The Spanish textile giant Inditex reached a net income of €438 M in 1Q13, which means €6M more than those gained in last year some period, and consequently a 2% growth for the company. As reported on Wednesday by the group, its net sales rose by 5% to €3,59 Bn in 1Q13 against €3,41 Bn in the first quarter of previous 2012. At midday, markets rewarded Inditex with an increase of 3% in Madrid Stock Exchange and a value that returned to € 100 per share.

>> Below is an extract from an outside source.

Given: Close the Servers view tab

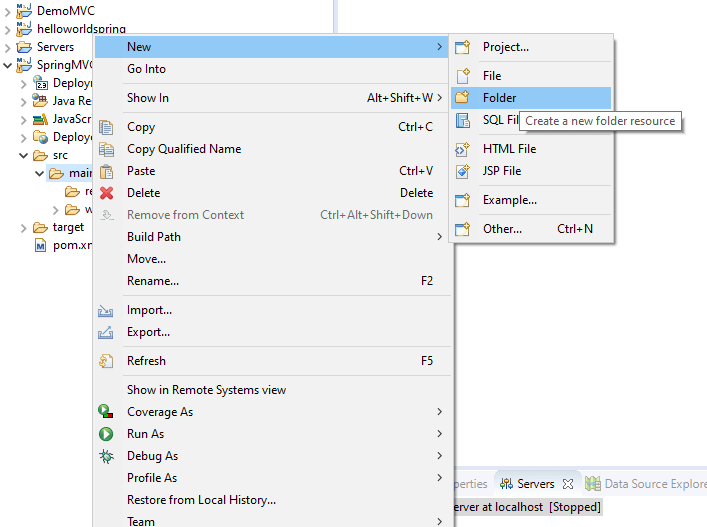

The Spanish company’s results in year 2012 have been creating a very elevated expectations environment because of its record nature: net profit was 22% over 2011’s one, and sales beat by 16%. The financial media and analysts houses commented today on the company’s figures that they imply “more moderate growth”. Some of them even consider them as “disappointing” or “little weak”. The truth is that market estimations pointed out a a net profit near € 441M in 1Q13 and sales around € 3,62 Bn. It is also truth that Inditex’s sales have grown by 20% and 30% in previous quarters, and according to the own company’s data, store sales in local currencies increased by 8% at the start of the 2Q13, between 1 May and June 2013. On the other hand, the opening of stores slowed too from 91 new venues in 1Q12 to 49 in current year first quarter.
Some financial newspapers like the FT suggested that Inditex’s first-quarter earnings could be a reminder that “the company’s miracle is not invincible”, and also that the textile firm “has long been at risk of becoming a victim of its own success”. They also mentioned a combination of bad weather across Europe, unfavourable currency movements in markets like Brazil or Japan, and “particularly demanding comparisons with a 2012 financial year that exceeded all expectations” as one-off factors impacting on Inditex’s results. All Spanish analysts agree in that negative effect.
According to Banesto’s team “anticipated sales figures in 2Q13 could mean a short-term drop. We do not see significant drivers for the company either. However, there are not relevant risks for Inditex since it still remains a solid financial position of € 3,66 Bn as well as a tendency to positive growth, unlike many of its competitors (…) Calculating an average Like for Like sales (LfLs) near to 3.5-4%, they would register a record within the textile industry”, the analysts said.
Regarding the number of net store openings (49 vs 91), Bankias’ experts believe that “it is in line with the company’s annual goal. It may have been compensated by the opening of 25 new top flagship stores around the world, and also the opening of bigger venues”. Renta 4 admits that “year 2012 was really extraordinary for Inditex in growth terms” and expects “the company to recover the opening pace through present year”. For Sabadell “ it is obvious that the year started badly, and consequently we will have to cut our estimations for whole 2013, which currently stand at +11,7%”. They recommend ‘Buy’ for Inditex.
The group’s flagship, Zara, launched online sales in Canada in April and plans to deploy its e-commerce platform in Russia this autumn. Inditex has created over 10,000 new jobs worldwide during the last 12 months.